And heap God’s heavy wrath upon thy head!
Read, read the Scriptures:—that is blasphemy.
So, dying away amid the thunders of the Reformation, were heard the echoes of the early christian voices which exulted in the eternal tortures of the Greek poets and philosophers: the anathemas on Roger Bacon, Socinus, Galileo; the outcries with which every great invention has been met. We need only retouch the above extracts here and there to make Faust’s aspirations those of a saint. Let the gold be sought in New Jerusalem, the pearl in its gates, the fruits in paradise, the philosophy that of Athanasius, and no amount of selfish hunger and thirst for them would grieve any ‘Good Angel’ he had ever heard of.

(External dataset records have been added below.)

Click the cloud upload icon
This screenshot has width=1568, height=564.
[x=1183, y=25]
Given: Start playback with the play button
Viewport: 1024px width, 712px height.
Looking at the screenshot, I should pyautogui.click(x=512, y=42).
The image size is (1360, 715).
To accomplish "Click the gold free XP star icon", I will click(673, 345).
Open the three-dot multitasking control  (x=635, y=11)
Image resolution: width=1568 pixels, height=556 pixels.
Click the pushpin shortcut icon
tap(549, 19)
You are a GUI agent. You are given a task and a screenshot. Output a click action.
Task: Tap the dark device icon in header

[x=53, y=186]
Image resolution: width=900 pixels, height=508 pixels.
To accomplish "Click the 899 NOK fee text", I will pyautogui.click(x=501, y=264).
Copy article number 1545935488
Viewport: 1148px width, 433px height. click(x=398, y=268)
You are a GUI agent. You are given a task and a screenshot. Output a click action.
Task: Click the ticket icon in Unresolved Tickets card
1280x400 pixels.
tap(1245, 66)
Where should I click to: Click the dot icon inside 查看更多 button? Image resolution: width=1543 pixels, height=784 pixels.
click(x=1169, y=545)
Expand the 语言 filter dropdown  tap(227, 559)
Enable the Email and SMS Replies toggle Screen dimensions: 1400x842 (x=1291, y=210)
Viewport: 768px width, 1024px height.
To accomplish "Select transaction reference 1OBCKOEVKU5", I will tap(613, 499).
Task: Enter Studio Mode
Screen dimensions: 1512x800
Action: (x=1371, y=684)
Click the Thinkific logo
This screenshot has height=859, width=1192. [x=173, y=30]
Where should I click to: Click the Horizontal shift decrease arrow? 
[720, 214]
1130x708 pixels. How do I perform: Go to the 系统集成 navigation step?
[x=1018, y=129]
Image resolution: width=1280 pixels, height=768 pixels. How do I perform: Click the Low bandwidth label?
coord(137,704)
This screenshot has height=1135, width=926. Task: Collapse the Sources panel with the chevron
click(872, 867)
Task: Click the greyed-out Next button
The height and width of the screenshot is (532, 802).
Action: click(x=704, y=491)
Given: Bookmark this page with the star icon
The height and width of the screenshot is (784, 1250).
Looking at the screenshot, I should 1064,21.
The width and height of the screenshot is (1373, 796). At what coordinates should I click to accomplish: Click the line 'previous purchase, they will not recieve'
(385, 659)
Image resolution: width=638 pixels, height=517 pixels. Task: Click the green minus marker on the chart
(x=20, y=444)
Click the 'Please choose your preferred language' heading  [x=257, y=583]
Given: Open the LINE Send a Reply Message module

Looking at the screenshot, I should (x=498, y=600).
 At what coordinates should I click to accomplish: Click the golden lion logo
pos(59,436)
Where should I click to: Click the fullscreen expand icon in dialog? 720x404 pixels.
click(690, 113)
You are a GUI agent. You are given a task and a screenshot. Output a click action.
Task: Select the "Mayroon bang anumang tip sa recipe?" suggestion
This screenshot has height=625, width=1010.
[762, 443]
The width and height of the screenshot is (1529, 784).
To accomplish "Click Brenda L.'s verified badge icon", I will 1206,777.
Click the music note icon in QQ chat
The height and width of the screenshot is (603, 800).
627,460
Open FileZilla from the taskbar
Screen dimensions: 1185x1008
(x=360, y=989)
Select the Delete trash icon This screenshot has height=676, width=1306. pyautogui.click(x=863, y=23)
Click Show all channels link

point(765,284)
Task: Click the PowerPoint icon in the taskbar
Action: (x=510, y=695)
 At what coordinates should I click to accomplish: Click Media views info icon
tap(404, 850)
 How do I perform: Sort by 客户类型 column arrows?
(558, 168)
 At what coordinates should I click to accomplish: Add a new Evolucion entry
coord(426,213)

The ‘Good Angel’ has not yet gained his wings who will tell him that all he seeks is included in the task of humanity, but warn him that the method by which he would gain it is just that by which he has been instructed to seek gold and jasper of the New Jerusalem,—not by fulfilling the conditions of them, but as the object of some favouritism. Every human being who ever sought to obtain benefit by prayers or praises that might win the good graces of a supposed bestower of benefits, instead of by working for them, is but the Faust of his side—be it supernal or infernal. Hocus-pocus and invocation, blood-compacts and sacraments,—they are all the same in origin; they are all mean attempts to obtain advantages beyond other people without serving up to them or deserving them. To Beelzebub Faust will ‘build an altar and a church;’ but he had probably never entered a church or knelt before an altar with any less selfishness.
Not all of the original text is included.